Das wahre Problem der AHV

Die Jungfreisinnigen verlangen die Erhöhung des Rentenalters von Männern und Frauen auf 66 Jahre und eine anschliessende Steigerung zusammen mit der Lebenserwartung. Warum diese Idee absurd ist, und was das wahre Problem der AHV ist, möchte ich nachfolgend mit ein paar Zahlen und Statistiken aufzeigen.

Steigende Lebenserwartung

In einem Punkt haben die Jungfreisinnigen recht: Die Lebenserwartung in der Schweiz steigt.
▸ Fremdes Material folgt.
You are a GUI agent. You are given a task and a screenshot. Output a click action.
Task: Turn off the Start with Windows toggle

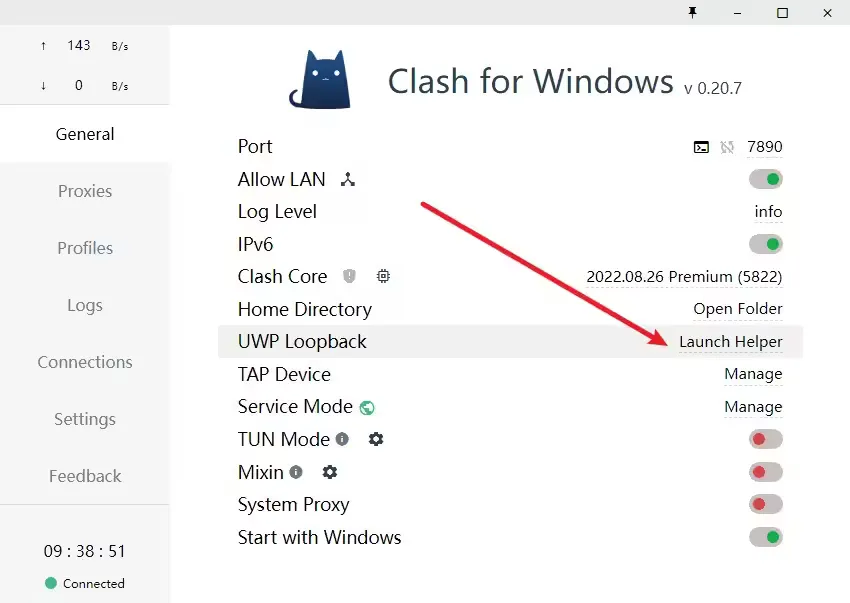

Mit dieser Steigerung sinkt natürlicherweise der Anteil der Bevölkerung im erwerbsfähigen Alter an der Gesamtbevölkerung (orange). Das bedeutet, im Vergleich zu vor 30 Jahren gibt es etwa 4% weniger Erwerbstätige, dafür entsprechend mehr Pensionäre.1

Dieser Anteil der erwerbsfähigen Bevölkerung beeinflusst zusammen mit anderen Faktoren der Arbeitseinsatz pro Kopf (rot). Dieser fiel um etwa 9% in derselben Zeit.1

Steigende Arbeitsproduktivität

Nun der springende Punkt. In den letzten 30 Jahren stieg auch die Arbeitsproduktivität (blau) um grandiose 44%.1 Das heisst, pro Arbeitsstunde eines Arbeitnehmenden kann im Durschschnitt 44% mehr Gewinn erwirtschaftet werden als vor 30 Jahren.

Zieht man den leicht sinkenden Arbeitseinsatz in Betracht, kann daraus das reale Bruttoinlandprodukt pro Kopf (violett) berechnet werden, welches in den letzten 30 Jahren um stolze 31% gestiegen ist.1 Uns Schweizer geht es also ziemlich gut.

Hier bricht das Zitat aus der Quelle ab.